Les réflexions sur l’identité juive sont traversées par deux grandes questions : qui est juif ? et que signifie « être juif » ? Toutes deux s’articulent pour interroger le sens de l’appartenance à une identité qui peut se rapporter, souvent de manière sélective, à une religion, un peuple, une histoire, une langue, un pays, voire un État. Retour sur une série de publications, d’entretiens, de revues qui pensent la judéité, définie comme l’ensemble des formes de « l’être juif », hier et aujourd’hui.

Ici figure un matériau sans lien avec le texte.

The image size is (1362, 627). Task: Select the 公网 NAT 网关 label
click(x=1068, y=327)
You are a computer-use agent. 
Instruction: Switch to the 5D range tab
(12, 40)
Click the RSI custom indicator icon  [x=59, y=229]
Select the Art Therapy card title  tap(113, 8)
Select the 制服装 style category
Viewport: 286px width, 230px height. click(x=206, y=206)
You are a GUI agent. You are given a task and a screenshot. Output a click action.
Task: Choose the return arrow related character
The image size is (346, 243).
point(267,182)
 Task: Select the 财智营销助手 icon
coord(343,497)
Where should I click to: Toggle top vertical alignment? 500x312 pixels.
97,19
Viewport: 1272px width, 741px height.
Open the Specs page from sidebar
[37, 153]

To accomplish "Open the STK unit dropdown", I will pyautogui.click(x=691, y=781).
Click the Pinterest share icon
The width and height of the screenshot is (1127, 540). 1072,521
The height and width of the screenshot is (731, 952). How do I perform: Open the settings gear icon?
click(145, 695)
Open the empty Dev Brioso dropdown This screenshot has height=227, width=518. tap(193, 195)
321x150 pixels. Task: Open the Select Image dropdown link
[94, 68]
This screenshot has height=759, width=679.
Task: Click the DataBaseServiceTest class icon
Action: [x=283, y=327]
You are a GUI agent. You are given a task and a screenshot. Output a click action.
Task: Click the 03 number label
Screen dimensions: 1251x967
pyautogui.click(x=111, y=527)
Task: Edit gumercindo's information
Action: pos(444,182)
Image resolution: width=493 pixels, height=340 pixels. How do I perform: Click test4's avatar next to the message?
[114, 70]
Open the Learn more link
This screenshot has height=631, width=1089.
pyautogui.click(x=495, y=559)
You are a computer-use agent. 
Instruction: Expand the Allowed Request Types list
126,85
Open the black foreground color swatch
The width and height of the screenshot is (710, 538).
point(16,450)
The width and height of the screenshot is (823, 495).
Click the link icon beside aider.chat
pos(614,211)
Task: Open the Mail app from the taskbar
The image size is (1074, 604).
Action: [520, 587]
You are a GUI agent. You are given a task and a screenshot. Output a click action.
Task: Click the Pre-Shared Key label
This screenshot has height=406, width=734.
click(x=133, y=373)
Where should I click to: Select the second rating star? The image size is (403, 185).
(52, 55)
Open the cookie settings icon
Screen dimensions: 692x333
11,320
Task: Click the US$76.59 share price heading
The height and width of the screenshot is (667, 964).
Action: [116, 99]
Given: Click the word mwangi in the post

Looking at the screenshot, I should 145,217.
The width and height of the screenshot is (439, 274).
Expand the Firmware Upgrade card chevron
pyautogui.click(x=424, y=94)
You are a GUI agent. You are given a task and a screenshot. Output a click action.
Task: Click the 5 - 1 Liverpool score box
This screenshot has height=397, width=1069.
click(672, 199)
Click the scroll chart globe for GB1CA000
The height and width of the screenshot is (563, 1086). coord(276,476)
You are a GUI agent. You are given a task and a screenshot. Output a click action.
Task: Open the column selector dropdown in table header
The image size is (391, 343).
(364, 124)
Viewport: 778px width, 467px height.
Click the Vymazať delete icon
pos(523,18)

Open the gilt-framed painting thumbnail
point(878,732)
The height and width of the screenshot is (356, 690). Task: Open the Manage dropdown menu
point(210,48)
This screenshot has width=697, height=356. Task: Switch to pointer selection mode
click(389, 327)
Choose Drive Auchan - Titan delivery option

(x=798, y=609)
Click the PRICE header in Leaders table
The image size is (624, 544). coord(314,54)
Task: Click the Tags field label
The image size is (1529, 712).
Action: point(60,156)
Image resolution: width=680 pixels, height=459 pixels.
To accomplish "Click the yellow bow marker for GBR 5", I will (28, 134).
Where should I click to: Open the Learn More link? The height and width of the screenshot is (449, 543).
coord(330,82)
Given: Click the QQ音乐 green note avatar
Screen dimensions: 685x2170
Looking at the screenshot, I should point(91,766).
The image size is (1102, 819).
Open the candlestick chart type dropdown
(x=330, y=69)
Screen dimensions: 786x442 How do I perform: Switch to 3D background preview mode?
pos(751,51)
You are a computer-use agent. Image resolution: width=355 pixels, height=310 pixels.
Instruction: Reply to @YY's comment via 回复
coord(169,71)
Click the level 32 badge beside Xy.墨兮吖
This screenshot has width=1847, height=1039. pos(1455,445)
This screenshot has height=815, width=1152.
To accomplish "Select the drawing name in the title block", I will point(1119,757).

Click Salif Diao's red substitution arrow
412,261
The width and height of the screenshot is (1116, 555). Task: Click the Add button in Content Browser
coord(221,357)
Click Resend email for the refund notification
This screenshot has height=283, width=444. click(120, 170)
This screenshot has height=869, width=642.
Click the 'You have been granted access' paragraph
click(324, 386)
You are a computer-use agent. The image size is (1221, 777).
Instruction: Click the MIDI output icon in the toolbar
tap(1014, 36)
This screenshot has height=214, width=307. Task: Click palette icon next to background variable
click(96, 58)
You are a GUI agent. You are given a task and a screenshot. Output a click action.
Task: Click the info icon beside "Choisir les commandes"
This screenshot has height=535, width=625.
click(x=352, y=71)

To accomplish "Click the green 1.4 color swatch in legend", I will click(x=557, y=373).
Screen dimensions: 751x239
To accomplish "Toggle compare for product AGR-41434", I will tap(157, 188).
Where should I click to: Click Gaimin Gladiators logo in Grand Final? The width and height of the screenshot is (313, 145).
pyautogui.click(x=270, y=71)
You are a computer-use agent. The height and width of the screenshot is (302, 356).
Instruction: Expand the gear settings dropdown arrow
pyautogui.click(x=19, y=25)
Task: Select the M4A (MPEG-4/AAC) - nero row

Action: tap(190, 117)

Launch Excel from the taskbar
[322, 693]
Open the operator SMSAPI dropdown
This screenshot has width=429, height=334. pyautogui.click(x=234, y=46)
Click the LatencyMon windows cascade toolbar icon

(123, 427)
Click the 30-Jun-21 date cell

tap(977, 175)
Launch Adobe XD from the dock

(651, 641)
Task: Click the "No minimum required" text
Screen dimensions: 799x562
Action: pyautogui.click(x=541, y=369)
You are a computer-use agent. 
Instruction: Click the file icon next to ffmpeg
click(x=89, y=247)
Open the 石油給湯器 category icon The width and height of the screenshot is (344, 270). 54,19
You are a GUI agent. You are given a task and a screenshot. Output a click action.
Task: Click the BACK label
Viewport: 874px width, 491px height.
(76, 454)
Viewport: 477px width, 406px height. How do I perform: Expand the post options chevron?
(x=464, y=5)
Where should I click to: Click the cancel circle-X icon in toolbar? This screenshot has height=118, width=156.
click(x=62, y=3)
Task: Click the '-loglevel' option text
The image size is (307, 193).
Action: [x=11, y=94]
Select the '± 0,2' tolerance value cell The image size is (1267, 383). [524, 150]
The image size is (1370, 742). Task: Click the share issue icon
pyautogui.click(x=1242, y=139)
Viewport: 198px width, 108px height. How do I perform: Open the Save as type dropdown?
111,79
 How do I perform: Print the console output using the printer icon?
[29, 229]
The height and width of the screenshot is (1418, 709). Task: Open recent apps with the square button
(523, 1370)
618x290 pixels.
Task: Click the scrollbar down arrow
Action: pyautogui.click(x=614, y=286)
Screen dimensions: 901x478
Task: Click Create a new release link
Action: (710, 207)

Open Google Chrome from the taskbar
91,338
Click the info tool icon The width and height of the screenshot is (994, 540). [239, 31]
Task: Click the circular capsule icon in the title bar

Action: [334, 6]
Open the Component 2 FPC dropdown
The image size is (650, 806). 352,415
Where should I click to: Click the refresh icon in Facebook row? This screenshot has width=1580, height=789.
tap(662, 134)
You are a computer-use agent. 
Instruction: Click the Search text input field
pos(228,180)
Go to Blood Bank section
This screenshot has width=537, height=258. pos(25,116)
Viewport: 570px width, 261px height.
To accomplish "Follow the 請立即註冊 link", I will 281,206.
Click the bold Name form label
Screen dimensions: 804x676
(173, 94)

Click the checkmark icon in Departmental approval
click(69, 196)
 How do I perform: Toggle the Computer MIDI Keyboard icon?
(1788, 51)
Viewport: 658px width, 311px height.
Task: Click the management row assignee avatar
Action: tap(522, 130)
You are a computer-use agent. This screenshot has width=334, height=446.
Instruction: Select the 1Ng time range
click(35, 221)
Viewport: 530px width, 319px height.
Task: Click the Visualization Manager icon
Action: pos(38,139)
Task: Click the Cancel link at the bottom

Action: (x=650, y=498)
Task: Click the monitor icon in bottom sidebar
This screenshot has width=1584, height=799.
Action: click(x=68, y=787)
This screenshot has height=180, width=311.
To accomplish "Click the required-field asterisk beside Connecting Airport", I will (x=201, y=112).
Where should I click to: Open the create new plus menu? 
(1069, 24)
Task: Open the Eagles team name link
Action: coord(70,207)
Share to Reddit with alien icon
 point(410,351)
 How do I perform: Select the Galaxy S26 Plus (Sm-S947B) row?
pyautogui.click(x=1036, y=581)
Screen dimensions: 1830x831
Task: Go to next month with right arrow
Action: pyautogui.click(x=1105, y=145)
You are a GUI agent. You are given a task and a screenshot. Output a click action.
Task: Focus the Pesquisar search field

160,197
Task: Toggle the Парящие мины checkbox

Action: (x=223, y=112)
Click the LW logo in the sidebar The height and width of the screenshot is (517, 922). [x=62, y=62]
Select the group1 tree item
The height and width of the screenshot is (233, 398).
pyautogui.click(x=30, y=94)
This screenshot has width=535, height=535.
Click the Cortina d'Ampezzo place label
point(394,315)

Signalons d’abord la parution de plusieurs ouvrages généraux qui donnent de précieuses clés de lectures : Jean-Christophe Attias propose de penser le judaïsme comme un fait culturel avant tout, tandis qu’un Dictionnaire du judaïsme français depuis 1944, sous la direction de Jean Leselbaum et Antoine Spire, offre plusieurs centaines d’entrées sans épuiser la question. […]

Un État

Impossible de parler des judaïsmes sans parler de l’État d’Israël. Le sionisme, loin d’être une évidence, a lui aussi son histoire propre qui peut se lire en parallèle de celle du bundisme né en même temps que lui à partir du « Bund », l’Union générale des travailleurs juifs de Lituanie, de Pologne et de Russie. Le bundisme, fortement affaibli par la Seconde Guerre mondiale a été amené à se redéfinir à partir de la création de l’Etat d’Israël, comme l’explique bien David Slucki. La Terre promise, à laquelle s’identifie encore aujourd’hui Israël, est d’ailleurs le fruit d’une invention entamée durant le XIXe siècle, comme le démontre Shlomo Sand dans un ouvrage capital. Elle n’a pas toujours été le cadre idéal envisagé pour la fondation d’un État juif : David Muhlman montre ainsi les nombreuses tentatives de territorialisaton des Juifs avant 1947. Saviez-vous par exemple qu’Albert Einstein aurait pu en être le premier président s’il n’avait pas refusé la proposition ? En 1948, la fondation d’Israël s’accompagne de déplacements massifs de populations palestiniennes, ce qu’on appelle la Nakbah, à l’origine du conflit israélo-palestinien qui ne cesse de rebondir, de guerres en paix avortées. Ce conflit se manifeste notamment par les violentes intifadas qui peuvent parfois s’exporter à travers le monde, notamment en France, ce qui pour Esther Benbassa pose par exemple la question de l’Etre Juif après Gaza. Ces oppositions traversent encore aujourd’hui Israël et semblent rendre le vivre-ensemble des différentes communautés extrêmement compliqué : plusieurs bandes dessinées reviennent sur cette dimension. Les chercheurs savent s’emparer de cette histoire, comme le souligne une belle Histoire du Mossad, les services secrets israéliens. […]

Une culture

Mais il serait à la fois fallacieux et réducteur de faire des Juifs d’éternelles victimes, contraints à jouer un rôle passif. Esther Benbassa récuse d’ailleurs fortement la vision « lacrymale » de l’histoire juive. L’archéologie révèle que, dès le Moyen Âge, des communautés juives sont à la fois plus nombreuses et plus durables qu’on ne l’a longtemps cru. Après leur expulsion d’Espagne en 1492, plusieurs juifs savent s’établir dans le Nouveau Monde découvert la même année.

Impossible également de ne pas convoquer les grands philosophes juifs, de Maïmonde, étudié par Pierre Bouretz à Bergson, Jankélévitch et Lévinas – trois auteurs juifs qui savent prendre leurs distances critiques vis-à-vis du judaïsme, pour élaborer une philosophie qui s’écarte de la métaphysique classique afin de réinventer une nouvelle éthique – en passant par le mouvement des Lumières juives, ce qu’on appelle la Haskalah, une période d’épanouissement scientifique et intellectuel marqué là encore par de profonds questionnements sur la place et le sens des identités juives.

Après le développement de la culture juive, à la fin du XIXe siècle et tout au long du siècle suivant, l’historien Yuri Slezkine en est venu à se demander si la XXe siècle n’a pas été Le Siècle juif.